• [QUOTED PASSAGE]:
● ● ● ● ●

5. Hashes

Introduction

#-----------------------------
# dictionaries
age = {"Nat": 24,
       "Jules": 24,
       "Josh": 17}
#-----------------------------
age = {}
age["Nat"] = 24
age["Jules"] = 25
age["Josh"] = 17
#-----------------------------
food_color = {"Apple":  "red",
              "Banana": "yellow",
              "Lemon":  "yellow",
              "Carrot": "orange"
             }
#-----------------------------
# NOTE: keys must be quoted in Python

Adding an Element to a Hash

mydict[key] = value
#-----------------------------
# food_color defined per the introduction
food_color["Raspberry"] = "pink"
print "Known foods:"
for food in food_color:
    print food

#=> Known foods:
#=> Raspberry
#=> Carrot
#=> Lemon
#=> Apple
#=> Banana
#-----------------------------

Testing for the Presence of a Key in a Hash

# does mydict have a value for key?

● ● ● ● ●

• [INFORMATION SUPPLIED]:

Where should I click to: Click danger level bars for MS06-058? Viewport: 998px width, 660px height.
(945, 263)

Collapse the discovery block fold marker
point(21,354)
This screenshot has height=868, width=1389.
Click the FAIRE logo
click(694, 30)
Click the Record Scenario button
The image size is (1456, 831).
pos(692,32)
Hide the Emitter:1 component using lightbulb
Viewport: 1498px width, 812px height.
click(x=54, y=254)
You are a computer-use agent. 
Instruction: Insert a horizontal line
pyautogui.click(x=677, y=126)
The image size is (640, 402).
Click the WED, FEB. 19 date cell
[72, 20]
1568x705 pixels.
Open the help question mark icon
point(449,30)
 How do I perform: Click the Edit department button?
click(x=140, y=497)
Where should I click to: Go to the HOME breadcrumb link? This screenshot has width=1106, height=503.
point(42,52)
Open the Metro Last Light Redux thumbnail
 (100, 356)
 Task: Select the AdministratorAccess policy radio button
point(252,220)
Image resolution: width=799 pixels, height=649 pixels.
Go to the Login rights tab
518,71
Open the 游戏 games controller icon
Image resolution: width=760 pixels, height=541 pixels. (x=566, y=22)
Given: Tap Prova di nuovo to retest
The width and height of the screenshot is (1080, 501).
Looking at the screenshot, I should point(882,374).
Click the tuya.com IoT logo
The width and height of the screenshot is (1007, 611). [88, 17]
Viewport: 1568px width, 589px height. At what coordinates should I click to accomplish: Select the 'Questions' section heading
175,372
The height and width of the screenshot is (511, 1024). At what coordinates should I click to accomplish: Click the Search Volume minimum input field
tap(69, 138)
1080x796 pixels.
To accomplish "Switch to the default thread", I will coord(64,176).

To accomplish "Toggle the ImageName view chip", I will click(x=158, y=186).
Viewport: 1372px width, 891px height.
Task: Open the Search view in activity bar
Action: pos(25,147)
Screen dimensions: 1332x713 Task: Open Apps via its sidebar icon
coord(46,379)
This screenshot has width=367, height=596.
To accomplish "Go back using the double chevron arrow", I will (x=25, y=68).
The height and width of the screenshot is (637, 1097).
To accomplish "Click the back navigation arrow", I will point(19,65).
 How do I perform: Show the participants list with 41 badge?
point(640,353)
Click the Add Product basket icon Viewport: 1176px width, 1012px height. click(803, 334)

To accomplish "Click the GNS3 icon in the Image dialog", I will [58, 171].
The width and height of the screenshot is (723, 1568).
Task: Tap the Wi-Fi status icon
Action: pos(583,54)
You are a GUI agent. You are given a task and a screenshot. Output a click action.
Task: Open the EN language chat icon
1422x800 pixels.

● ● ● ● ●

• [STATED GOAL 1]:
In the page on hashes, what color is added to food_color for "Raspberry"?
• [STATED GOAL 2]:
Copy the records exactly, starting with their first line and going on through the line that contains "Looking at the".

• [REPLY 1]:
Pink.

• [REPLY 2]:
Where should I click to: Click danger level bars for MS06-058? Viewport: 998px width, 660px height.
(945, 263)

Collapse the discovery block fold marker
point(21,354)
This screenshot has height=868, width=1389.
Click the FAIRE logo
click(694, 30)
Click the Record Scenario button
The image size is (1456, 831).
pos(692,32)
Hide the Emitter:1 component using lightbulb
Viewport: 1498px width, 812px height.
click(x=54, y=254)
You are a computer-use agent. 
Instruction: Insert a horizontal line
pyautogui.click(x=677, y=126)
The image size is (640, 402).
Click the WED, FEB. 19 date cell
[72, 20]
1568x705 pixels.
Open the help question mark icon
point(449,30)
 How do I perform: Click the Edit department button?
click(x=140, y=497)
Where should I click to: Go to the HOME breadcrumb link? This screenshot has width=1106, height=503.
point(42,52)
Open the Metro Last Light Redux thumbnail
 (100, 356)
 Task: Select the AdministratorAccess policy radio button
point(252,220)
Image resolution: width=799 pixels, height=649 pixels.
Go to the Login rights tab
518,71
Open the 游戏 games controller icon
Image resolution: width=760 pixels, height=541 pixels. (x=566, y=22)
Given: Tap Prova di nuovo to retest
The width and height of the screenshot is (1080, 501).
Looking at the screenshot, I should point(882,374).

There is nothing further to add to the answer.